*** Exercise material Section Begins ***

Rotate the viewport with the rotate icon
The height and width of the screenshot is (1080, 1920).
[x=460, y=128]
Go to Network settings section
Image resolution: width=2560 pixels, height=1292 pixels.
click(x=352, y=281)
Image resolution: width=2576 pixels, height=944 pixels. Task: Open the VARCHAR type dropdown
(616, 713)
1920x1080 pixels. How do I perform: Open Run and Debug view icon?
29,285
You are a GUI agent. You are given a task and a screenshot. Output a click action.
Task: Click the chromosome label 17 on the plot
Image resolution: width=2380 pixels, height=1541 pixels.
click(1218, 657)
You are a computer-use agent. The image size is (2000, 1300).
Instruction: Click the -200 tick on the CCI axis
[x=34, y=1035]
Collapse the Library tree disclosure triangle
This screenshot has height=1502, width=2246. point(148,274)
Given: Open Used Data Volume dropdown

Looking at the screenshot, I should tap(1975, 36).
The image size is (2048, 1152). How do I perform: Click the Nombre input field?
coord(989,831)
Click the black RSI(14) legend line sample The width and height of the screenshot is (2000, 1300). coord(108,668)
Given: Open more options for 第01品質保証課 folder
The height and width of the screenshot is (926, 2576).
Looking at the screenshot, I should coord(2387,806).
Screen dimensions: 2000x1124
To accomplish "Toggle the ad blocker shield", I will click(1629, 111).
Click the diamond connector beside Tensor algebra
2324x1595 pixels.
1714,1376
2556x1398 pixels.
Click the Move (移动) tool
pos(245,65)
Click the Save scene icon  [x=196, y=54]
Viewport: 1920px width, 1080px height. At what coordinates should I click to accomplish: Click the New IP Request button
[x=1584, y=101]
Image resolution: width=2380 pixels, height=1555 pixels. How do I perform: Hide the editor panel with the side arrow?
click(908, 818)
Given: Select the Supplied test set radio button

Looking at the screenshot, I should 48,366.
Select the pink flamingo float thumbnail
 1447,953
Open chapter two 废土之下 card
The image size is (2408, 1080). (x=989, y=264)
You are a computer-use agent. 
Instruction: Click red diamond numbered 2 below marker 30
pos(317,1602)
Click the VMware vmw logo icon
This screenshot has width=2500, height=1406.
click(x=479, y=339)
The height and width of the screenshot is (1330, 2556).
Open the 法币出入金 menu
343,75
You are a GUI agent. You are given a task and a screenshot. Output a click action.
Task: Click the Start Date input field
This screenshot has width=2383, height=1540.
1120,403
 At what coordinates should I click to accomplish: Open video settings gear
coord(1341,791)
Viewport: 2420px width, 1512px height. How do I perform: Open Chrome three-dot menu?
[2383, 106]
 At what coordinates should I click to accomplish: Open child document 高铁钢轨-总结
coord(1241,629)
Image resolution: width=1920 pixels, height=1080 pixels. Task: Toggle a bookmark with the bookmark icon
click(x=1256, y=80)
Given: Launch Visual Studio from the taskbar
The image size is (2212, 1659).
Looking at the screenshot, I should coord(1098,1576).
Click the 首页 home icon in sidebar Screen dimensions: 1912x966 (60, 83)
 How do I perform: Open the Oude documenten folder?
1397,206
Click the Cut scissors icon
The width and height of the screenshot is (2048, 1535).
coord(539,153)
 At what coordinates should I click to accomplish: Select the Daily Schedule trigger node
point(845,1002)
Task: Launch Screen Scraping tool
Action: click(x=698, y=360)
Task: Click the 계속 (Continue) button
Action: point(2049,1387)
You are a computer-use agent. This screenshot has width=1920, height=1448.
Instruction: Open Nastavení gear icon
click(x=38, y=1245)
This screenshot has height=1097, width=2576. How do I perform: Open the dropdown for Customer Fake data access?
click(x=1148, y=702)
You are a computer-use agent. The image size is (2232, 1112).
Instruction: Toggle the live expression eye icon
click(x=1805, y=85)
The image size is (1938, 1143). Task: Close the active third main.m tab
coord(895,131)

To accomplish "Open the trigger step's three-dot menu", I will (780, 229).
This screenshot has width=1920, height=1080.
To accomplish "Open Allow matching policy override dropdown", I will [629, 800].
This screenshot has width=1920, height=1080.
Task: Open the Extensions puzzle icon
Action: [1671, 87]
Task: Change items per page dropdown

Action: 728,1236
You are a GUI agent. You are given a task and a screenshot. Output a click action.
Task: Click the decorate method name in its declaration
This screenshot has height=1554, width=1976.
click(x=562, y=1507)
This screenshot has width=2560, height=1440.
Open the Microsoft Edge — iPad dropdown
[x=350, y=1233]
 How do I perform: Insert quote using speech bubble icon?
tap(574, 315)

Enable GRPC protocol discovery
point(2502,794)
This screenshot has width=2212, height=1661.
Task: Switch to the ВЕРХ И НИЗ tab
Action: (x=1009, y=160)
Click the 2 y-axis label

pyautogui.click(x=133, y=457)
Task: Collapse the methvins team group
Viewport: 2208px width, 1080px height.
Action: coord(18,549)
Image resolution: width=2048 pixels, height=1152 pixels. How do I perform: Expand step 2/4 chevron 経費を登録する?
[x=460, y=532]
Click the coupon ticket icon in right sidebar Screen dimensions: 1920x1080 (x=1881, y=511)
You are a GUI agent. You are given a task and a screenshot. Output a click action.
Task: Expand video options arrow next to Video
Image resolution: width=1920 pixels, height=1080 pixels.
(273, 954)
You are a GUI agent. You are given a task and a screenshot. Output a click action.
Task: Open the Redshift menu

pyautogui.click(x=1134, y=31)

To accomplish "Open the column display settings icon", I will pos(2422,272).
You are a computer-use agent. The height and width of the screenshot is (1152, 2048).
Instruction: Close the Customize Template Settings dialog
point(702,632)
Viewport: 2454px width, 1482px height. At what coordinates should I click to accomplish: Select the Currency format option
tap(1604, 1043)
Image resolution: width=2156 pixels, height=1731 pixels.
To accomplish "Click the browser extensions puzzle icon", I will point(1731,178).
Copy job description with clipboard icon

*** Exercise material Section Ends ***

# Your task:
Count the lines of the entries above in which the string "computer" appears. Supply the number only.

# Worked solution:
5